*** GIVEN ENTRIES ***
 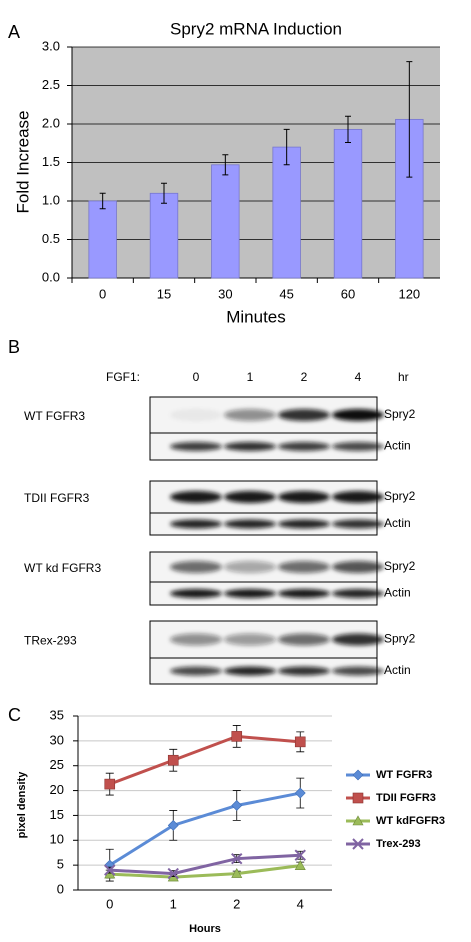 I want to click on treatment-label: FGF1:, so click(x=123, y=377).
*** End of GIVEN ENTRIES ***
*** GIVEN ENTRIES ***
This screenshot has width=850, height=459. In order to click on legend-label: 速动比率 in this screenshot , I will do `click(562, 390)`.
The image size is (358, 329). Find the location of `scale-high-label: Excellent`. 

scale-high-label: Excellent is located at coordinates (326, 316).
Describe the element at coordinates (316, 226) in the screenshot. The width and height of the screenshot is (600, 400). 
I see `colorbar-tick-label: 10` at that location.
*** End of GIVEN ENTRIES ***
*** GIVEN ENTRIES ***
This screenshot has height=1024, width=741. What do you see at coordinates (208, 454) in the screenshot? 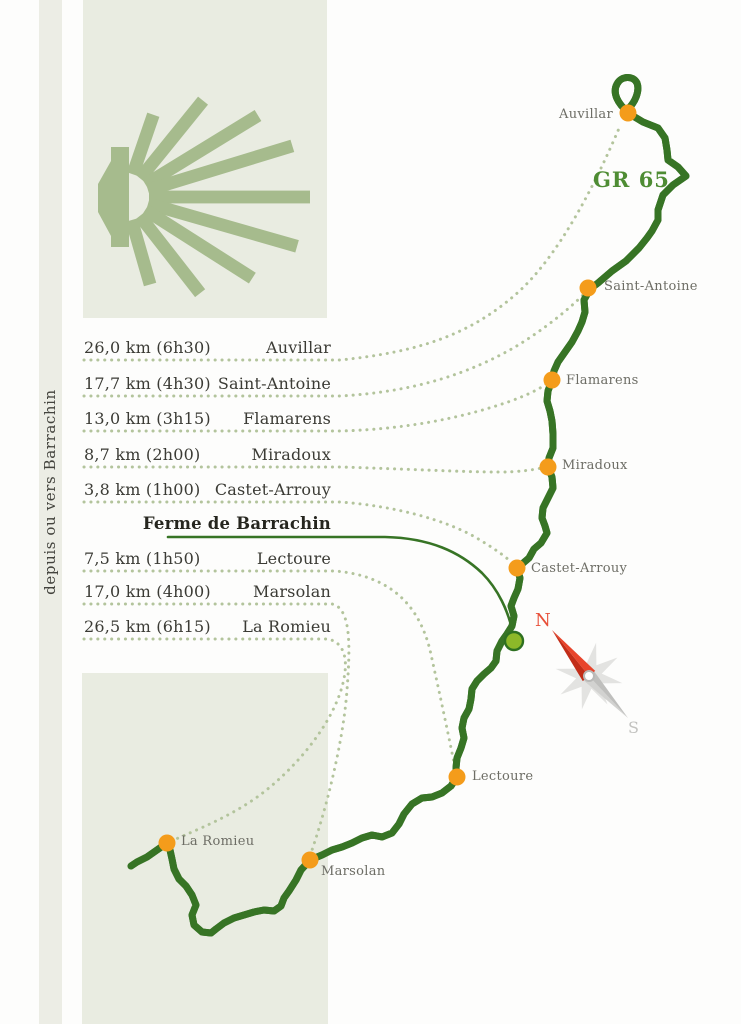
*** End of GIVEN ENTRIES ***
**EXERCISE OBJECTIVE:**
Render the entries from the line with "The image size" up to and including the line with "at that location." as a two-column CSV headed instruction and output. Give one row per entry, put each field in double quotes, and turn any line breaks into spaces.

**SOLUTION:**
instruction,output
"The image size is (358, 329). Find the location of `scale-high-label: Excellent`.","scale-high-label: Excellent is located at coordinates (326, 316)."
"Describe the element at coordinates (316, 226) in the screenshot. The width and height of the screenshot is (600, 400).","I see `colorbar-tick-label: 10` at that location."